In other words, the behaviour of the government in refusing to open any investigations, stonewalling the simple question whether any arm of the government had procured and used Pegasus, its opposition in the parliament’s standing committee on IT to take up this issue, all points to the conclusion that it was a government agency that had procured the Pegasus tools and used it against at least these 121 activists. How many more phones and devices have been hacked is an open question, as WhatsApp is only one of many applications that Pegasus can target. If Pegasus tools are indeed being used by a government department, then these 121 could very easily be the tip of the iceberg. And this could be the reason that government is hiding the truth of Pegasus.

The other issue which has yet to surface that even though WhatsApp has now closed this security hole it had of using a missed call, what about other security holes that still exist and other attack vectors that Pegasus is known to possess?

Let us take up first the security issues regarding the earlier WhatsApp hack, and the new one that has been now reported of using an “infected” video, opening of which leads to our phones getting hacked. Once the phone is infected, how can we clean the phone so that it is infection free and our communications are not compromised. The key issue is once an attack of the sophistication of Pegasus takes place, it is possible that it compromises the operating system of the phone. If that happens, a simple factory reset of the phone and loading the applications again, may not work. Net result is that this could be a permanent damage to our phones. If the government has wilfully damaged our smartphones and computer equipment, who pays for this damage?

The other question regarding such authorised hacking of our smartphones under Section 69 of the IT Act, is how does this section stand in relation to the right to privacy being declared a fundamental right by the Supreme Court? Can the government seize—such hacking is equivalent to a seizure—my phone in this way and without informing me?

One of the key problems of WhatsApp touting its end-to-end encryption is that it gives a false sense of security to its users. If the phone itself is infected, there is no need to break the encryption. Our phones have the de-encrypted messages anyway: both the sender’s and the receiver’s phones. This is the reason CIA and NSA in the US never spent much time on de-encrypting intercepted encrypted messages. Instead, it used backdoors that it helped create in collusion with software and equipment manufacturers so that it could hack into people’s communications.

The reality is that spook agencies do not target encrypted communications, it is much simpler for them to target the hardware and software security holes that exist. These holes are simply mistakes in programming or sloppy code, or worse, purposely created by the companies themselves for helping their home spook agencies, or for their spying on their users for commercial reasons.

While the spyware or malware created by some group of criminals and trading in the darknet, may cause damage, the much bigger damage is when major spy agencies like CIA-NSA (US), GCHQ (UK), Unit 8200 (Israel) are involved in creating spyware. As we now know, such “tools” also eventually enters the black or grey market.

In 2016, NSA’s hacking tools were dumped on the internet by a Shadow Brokers.

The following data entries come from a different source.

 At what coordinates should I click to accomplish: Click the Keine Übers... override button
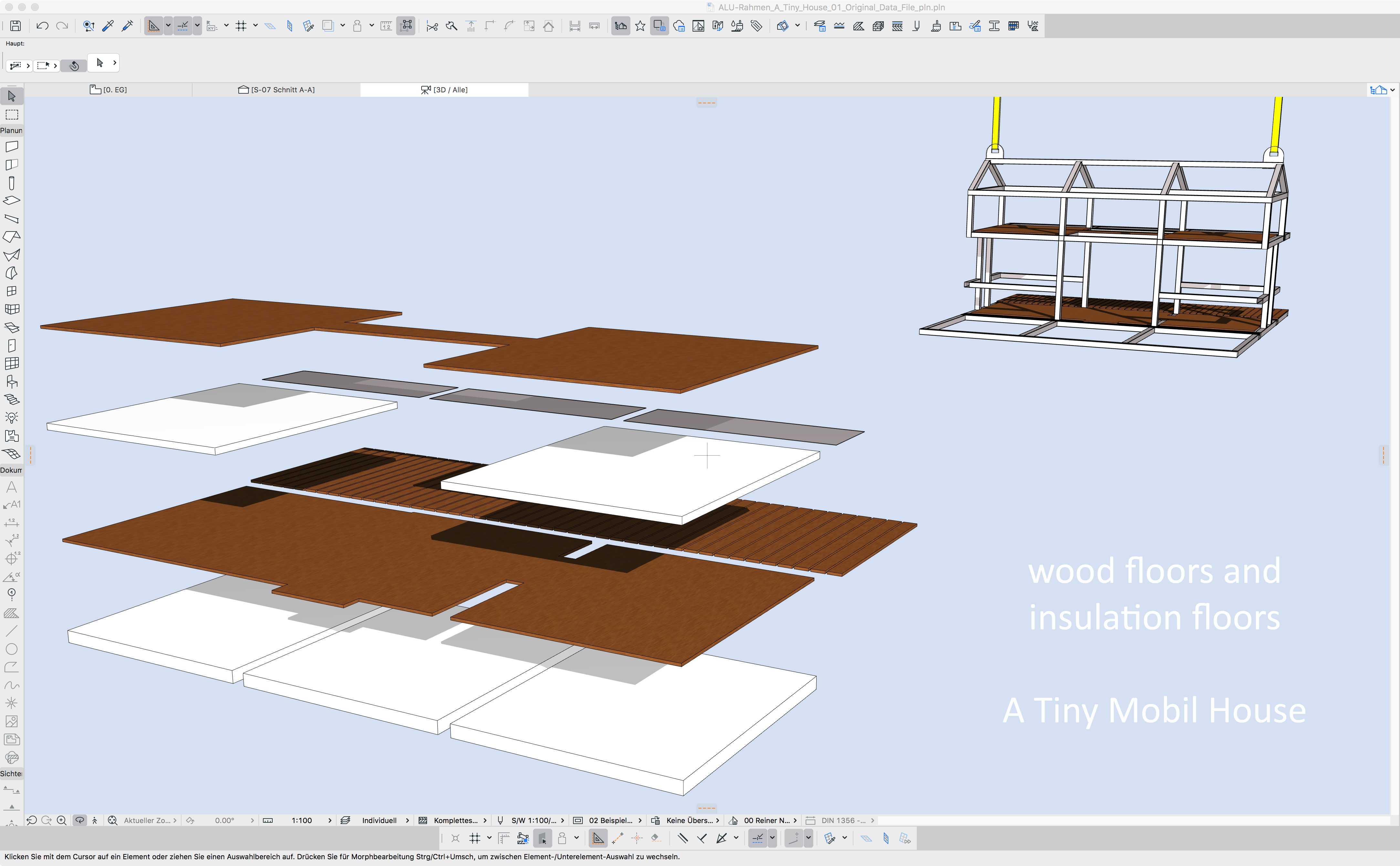pos(689,820)
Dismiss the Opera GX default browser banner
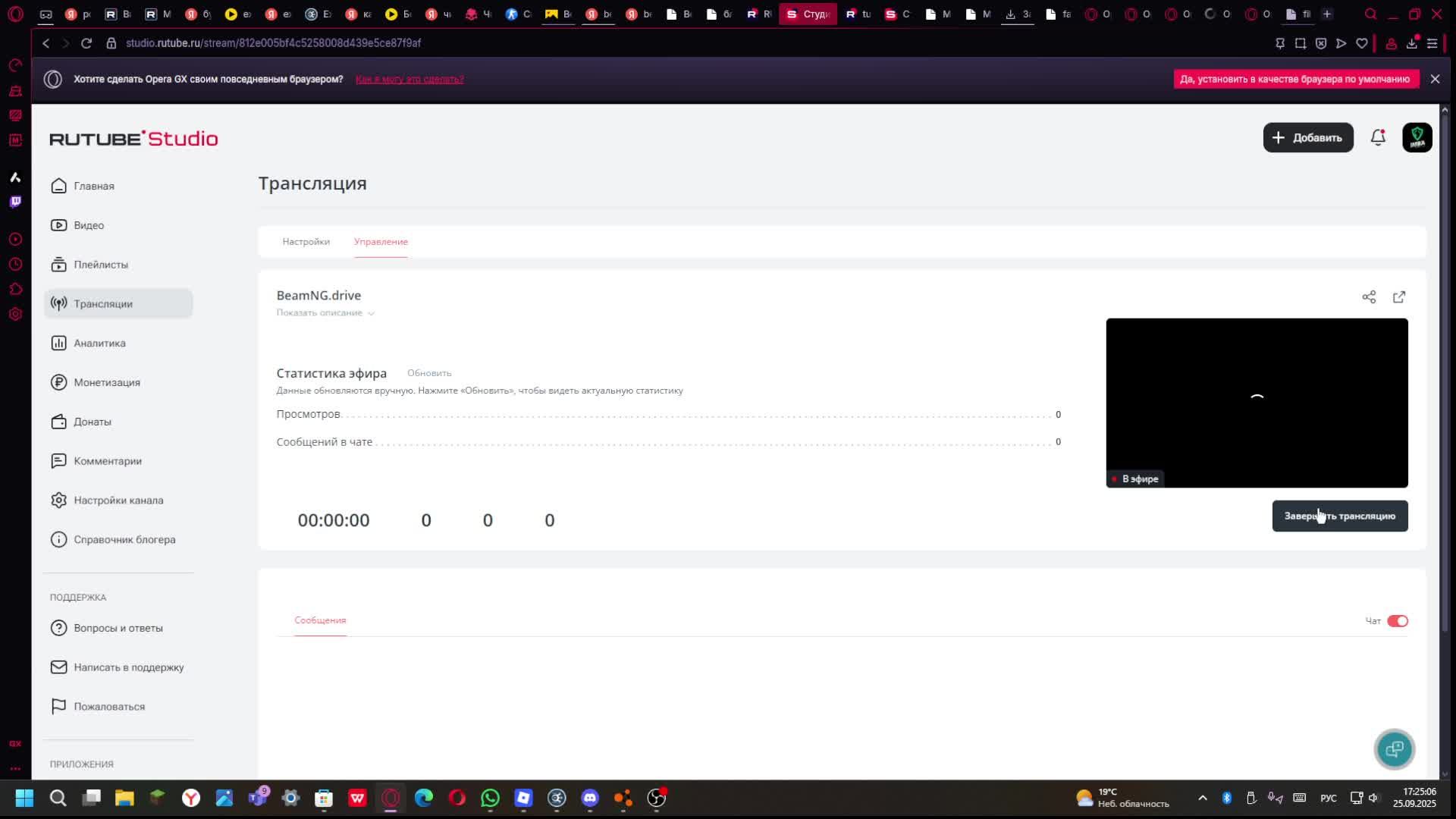 1435,79
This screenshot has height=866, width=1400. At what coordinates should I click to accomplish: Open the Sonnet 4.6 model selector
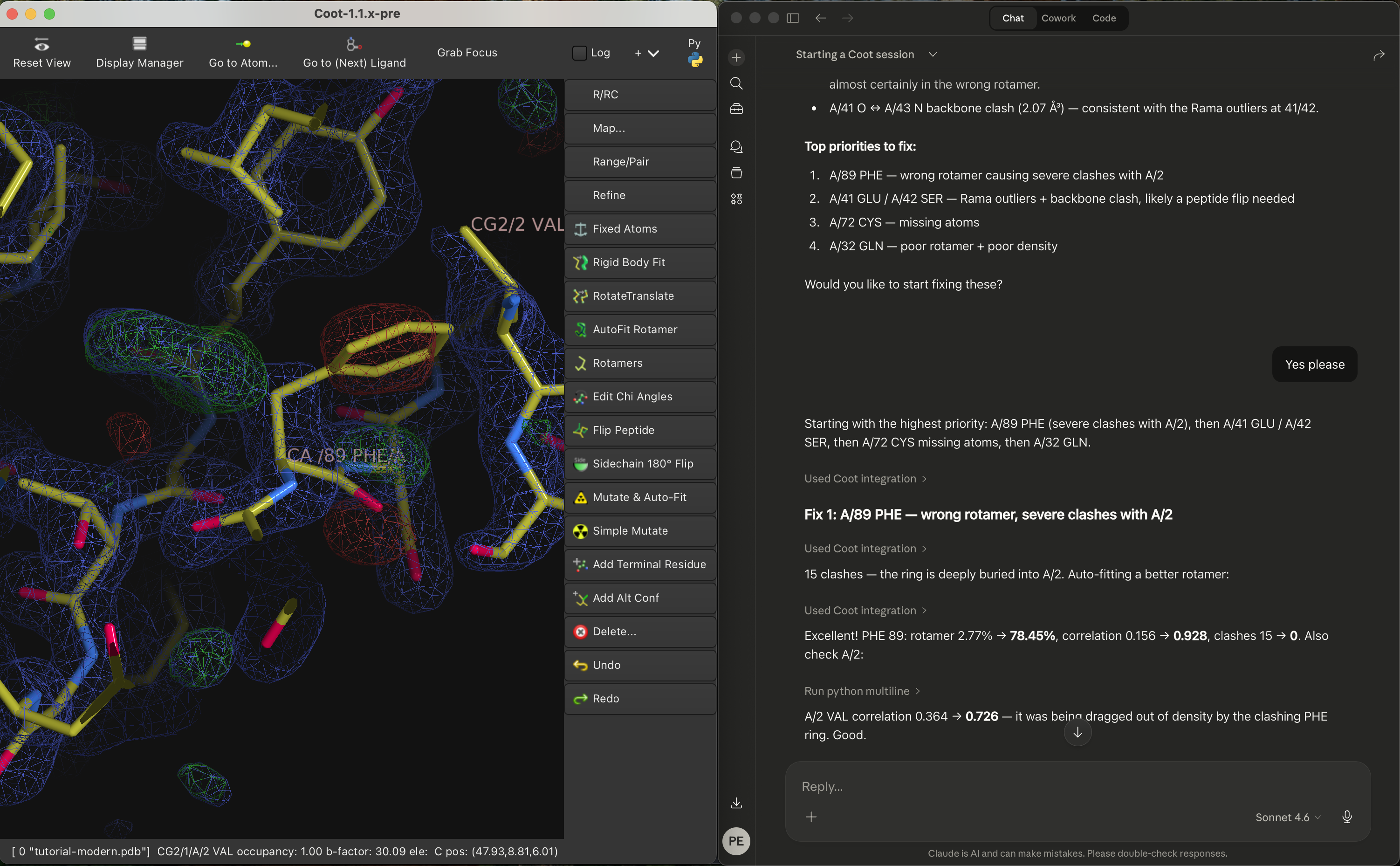coord(1287,818)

This was followed by WikiLeaks Vault 7 documents in 2017 on CIA’s hacking capabilities.  These are far more sophisticated and operate at levels that no group of criminals can reach. This is the threat in the digital century, where increasingly, all our communications are becoming digital.

This brings me to my last point. Pegasus is not a simple “security” company selling its spyware to commercial buyers. It is very much a part of the Israeli military industrial complex that in conjunction with NSA and CIA, its US allies, has created this whole box of tricks. Any country that buys or uses this software against its citizens, also provides a direct conduit to Israel and the US agencies for information; or in other words, it is simply not hacking the activists, but the IT infrastructure of countries. Using spyware from such companies, compromise far more than merely the security of the activists.